▸ Directions:
The entries are to be duplicated exactly, with nothing left out.

::::::::::

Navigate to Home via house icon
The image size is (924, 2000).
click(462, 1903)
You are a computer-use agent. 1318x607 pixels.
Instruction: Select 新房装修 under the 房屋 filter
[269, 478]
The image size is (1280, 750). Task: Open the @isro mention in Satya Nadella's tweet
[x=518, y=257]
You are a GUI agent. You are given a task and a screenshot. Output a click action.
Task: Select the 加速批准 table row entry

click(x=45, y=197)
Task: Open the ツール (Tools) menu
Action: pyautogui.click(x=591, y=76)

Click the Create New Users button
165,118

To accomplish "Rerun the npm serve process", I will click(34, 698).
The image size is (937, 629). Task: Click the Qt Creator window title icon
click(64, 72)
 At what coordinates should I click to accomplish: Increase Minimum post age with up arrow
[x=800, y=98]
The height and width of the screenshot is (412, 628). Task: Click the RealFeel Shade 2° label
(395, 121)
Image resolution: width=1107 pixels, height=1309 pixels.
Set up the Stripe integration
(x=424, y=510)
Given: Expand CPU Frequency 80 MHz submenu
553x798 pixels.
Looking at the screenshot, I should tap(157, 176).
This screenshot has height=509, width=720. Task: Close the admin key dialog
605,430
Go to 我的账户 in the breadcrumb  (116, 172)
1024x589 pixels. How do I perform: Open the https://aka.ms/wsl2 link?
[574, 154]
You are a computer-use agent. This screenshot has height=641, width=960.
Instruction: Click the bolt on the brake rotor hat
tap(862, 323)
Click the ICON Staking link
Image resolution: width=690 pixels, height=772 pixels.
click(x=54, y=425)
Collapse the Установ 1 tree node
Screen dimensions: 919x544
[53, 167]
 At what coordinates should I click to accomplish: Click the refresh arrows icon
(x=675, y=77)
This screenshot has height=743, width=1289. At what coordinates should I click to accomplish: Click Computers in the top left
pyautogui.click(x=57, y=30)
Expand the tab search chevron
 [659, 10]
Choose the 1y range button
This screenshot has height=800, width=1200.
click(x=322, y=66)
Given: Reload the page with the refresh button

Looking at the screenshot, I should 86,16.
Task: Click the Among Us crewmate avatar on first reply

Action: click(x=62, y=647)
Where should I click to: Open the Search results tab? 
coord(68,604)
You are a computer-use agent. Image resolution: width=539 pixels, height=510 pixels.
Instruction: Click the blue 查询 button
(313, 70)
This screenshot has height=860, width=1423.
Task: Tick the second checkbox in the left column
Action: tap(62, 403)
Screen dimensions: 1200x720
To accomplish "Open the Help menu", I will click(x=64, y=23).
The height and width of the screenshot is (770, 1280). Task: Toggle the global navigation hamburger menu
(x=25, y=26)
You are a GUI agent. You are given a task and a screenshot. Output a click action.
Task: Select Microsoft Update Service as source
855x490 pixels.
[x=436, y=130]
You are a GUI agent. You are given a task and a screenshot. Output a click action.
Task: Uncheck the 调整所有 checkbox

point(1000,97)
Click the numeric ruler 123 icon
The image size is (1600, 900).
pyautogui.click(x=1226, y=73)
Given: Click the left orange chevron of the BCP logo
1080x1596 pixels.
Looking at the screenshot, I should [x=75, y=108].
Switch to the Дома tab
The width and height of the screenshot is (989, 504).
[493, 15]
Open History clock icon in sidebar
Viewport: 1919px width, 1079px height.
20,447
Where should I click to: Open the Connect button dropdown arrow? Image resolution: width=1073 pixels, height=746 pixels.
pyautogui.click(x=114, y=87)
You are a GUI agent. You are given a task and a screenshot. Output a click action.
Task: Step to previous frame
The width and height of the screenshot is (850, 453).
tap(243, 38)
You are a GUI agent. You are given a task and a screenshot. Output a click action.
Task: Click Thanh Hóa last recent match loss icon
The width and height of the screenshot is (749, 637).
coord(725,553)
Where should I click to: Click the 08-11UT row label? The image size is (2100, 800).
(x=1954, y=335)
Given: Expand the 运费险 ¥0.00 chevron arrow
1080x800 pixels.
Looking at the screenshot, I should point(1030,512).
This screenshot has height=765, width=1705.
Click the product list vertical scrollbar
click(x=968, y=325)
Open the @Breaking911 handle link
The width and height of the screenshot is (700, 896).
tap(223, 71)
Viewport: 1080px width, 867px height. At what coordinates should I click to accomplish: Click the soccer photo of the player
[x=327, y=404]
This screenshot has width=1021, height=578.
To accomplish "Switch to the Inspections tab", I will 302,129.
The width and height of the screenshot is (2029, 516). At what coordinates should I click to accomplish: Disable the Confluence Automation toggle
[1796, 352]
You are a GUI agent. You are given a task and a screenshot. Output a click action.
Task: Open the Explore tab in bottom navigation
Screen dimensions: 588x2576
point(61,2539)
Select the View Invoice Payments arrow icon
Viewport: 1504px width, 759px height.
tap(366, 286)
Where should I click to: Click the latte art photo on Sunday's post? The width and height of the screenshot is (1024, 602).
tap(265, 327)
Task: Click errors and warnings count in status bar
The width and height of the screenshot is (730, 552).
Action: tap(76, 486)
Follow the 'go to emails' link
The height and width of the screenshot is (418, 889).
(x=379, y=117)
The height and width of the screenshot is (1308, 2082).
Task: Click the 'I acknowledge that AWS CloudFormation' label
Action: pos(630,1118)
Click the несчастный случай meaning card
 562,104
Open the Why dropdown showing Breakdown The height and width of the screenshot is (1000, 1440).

::::::::::

▸ Written solution:
Navigate to Home via house icon
The image size is (924, 2000).
click(462, 1903)
You are a computer-use agent. 1318x607 pixels.
Instruction: Select 新房装修 under the 房屋 filter
[269, 478]
The image size is (1280, 750). Task: Open the @isro mention in Satya Nadella's tweet
[x=518, y=257]
You are a GUI agent. You are given a task and a screenshot. Output a click action.
Task: Select the 加速批准 table row entry

click(x=45, y=197)
Task: Open the ツール (Tools) menu
Action: pyautogui.click(x=591, y=76)

Click the Create New Users button
165,118

To accomplish "Rerun the npm serve process", I will click(34, 698).
The image size is (937, 629). Task: Click the Qt Creator window title icon
click(64, 72)
 At what coordinates should I click to accomplish: Increase Minimum post age with up arrow
[x=800, y=98]
The height and width of the screenshot is (412, 628). Task: Click the RealFeel Shade 2° label
(395, 121)
Image resolution: width=1107 pixels, height=1309 pixels.
Set up the Stripe integration
(x=424, y=510)
Given: Expand CPU Frequency 80 MHz submenu
553x798 pixels.
Looking at the screenshot, I should tap(157, 176).
This screenshot has height=509, width=720. Task: Close the admin key dialog
605,430
Go to 我的账户 in the breadcrumb  (116, 172)
1024x589 pixels. How do I perform: Open the https://aka.ms/wsl2 link?
[574, 154]
You are a computer-use agent. This screenshot has height=641, width=960.
Instruction: Click the bolt on the brake rotor hat
tap(862, 323)
Click the ICON Staking link
Image resolution: width=690 pixels, height=772 pixels.
click(x=54, y=425)
Collapse the Установ 1 tree node
Screen dimensions: 919x544
[53, 167]
 At what coordinates should I click to accomplish: Click the refresh arrows icon
(x=675, y=77)
This screenshot has height=743, width=1289. At what coordinates should I click to accomplish: Click Computers in the top left
pyautogui.click(x=57, y=30)
Expand the tab search chevron
 [659, 10]
Choose the 1y range button
This screenshot has height=800, width=1200.
click(x=322, y=66)
Given: Reload the page with the refresh button

Looking at the screenshot, I should 86,16.
Task: Click the Among Us crewmate avatar on first reply

Action: click(x=62, y=647)
Where should I click to: Open the Search results tab? 
coord(68,604)
You are a computer-use agent. Image resolution: width=539 pixels, height=510 pixels.
Instruction: Click the blue 查询 button
(313, 70)
This screenshot has height=860, width=1423.
Task: Tick the second checkbox in the left column
Action: tap(62, 403)
Screen dimensions: 1200x720
To accomplish "Open the Help menu", I will click(x=64, y=23).
The height and width of the screenshot is (770, 1280). Task: Toggle the global navigation hamburger menu
(x=25, y=26)
You are a GUI agent. You are given a task and a screenshot. Output a click action.
Task: Select Microsoft Update Service as source
855x490 pixels.
[x=436, y=130]
You are a GUI agent. You are given a task and a screenshot. Output a click action.
Task: Uncheck the 调整所有 checkbox

point(1000,97)
Click the numeric ruler 123 icon
The image size is (1600, 900).
pyautogui.click(x=1226, y=73)
Given: Click the left orange chevron of the BCP logo
1080x1596 pixels.
Looking at the screenshot, I should [x=75, y=108].
Switch to the Дома tab
The width and height of the screenshot is (989, 504).
[493, 15]
Open History clock icon in sidebar
Viewport: 1919px width, 1079px height.
20,447
Where should I click to: Open the Connect button dropdown arrow? Image resolution: width=1073 pixels, height=746 pixels.
pyautogui.click(x=114, y=87)
You are a GUI agent. You are given a task and a screenshot. Output a click action.
Task: Step to previous frame
The width and height of the screenshot is (850, 453).
tap(243, 38)
You are a GUI agent. You are given a task and a screenshot. Output a click action.
Task: Click Thanh Hóa last recent match loss icon
The width and height of the screenshot is (749, 637).
coord(725,553)
Where should I click to: Click the 08-11UT row label? The image size is (2100, 800).
(x=1954, y=335)
Given: Expand the 运费险 ¥0.00 chevron arrow
1080x800 pixels.
Looking at the screenshot, I should point(1030,512).
This screenshot has height=765, width=1705.
Click the product list vertical scrollbar
click(x=968, y=325)
Open the @Breaking911 handle link
The width and height of the screenshot is (700, 896).
tap(223, 71)
Viewport: 1080px width, 867px height. At what coordinates should I click to accomplish: Click the soccer photo of the player
[x=327, y=404]
This screenshot has width=1021, height=578.
To accomplish "Switch to the Inspections tab", I will 302,129.
The width and height of the screenshot is (2029, 516). At what coordinates should I click to accomplish: Disable the Confluence Automation toggle
[1796, 352]
You are a GUI agent. You are given a task and a screenshot. Output a click action.
Task: Open the Explore tab in bottom navigation
Screen dimensions: 588x2576
point(61,2539)
Select the View Invoice Payments arrow icon
Viewport: 1504px width, 759px height.
tap(366, 286)
Where should I click to: Click the latte art photo on Sunday's post? The width and height of the screenshot is (1024, 602).
tap(265, 327)
Task: Click errors and warnings count in status bar
The width and height of the screenshot is (730, 552).
Action: tap(76, 486)
Follow the 'go to emails' link
The height and width of the screenshot is (418, 889).
(x=379, y=117)
The height and width of the screenshot is (1308, 2082).
Task: Click the 'I acknowledge that AWS CloudFormation' label
Action: pos(630,1118)
Click the несчастный случай meaning card
 562,104
Open the Why dropdown showing Breakdown The height and width of the screenshot is (1000, 1440).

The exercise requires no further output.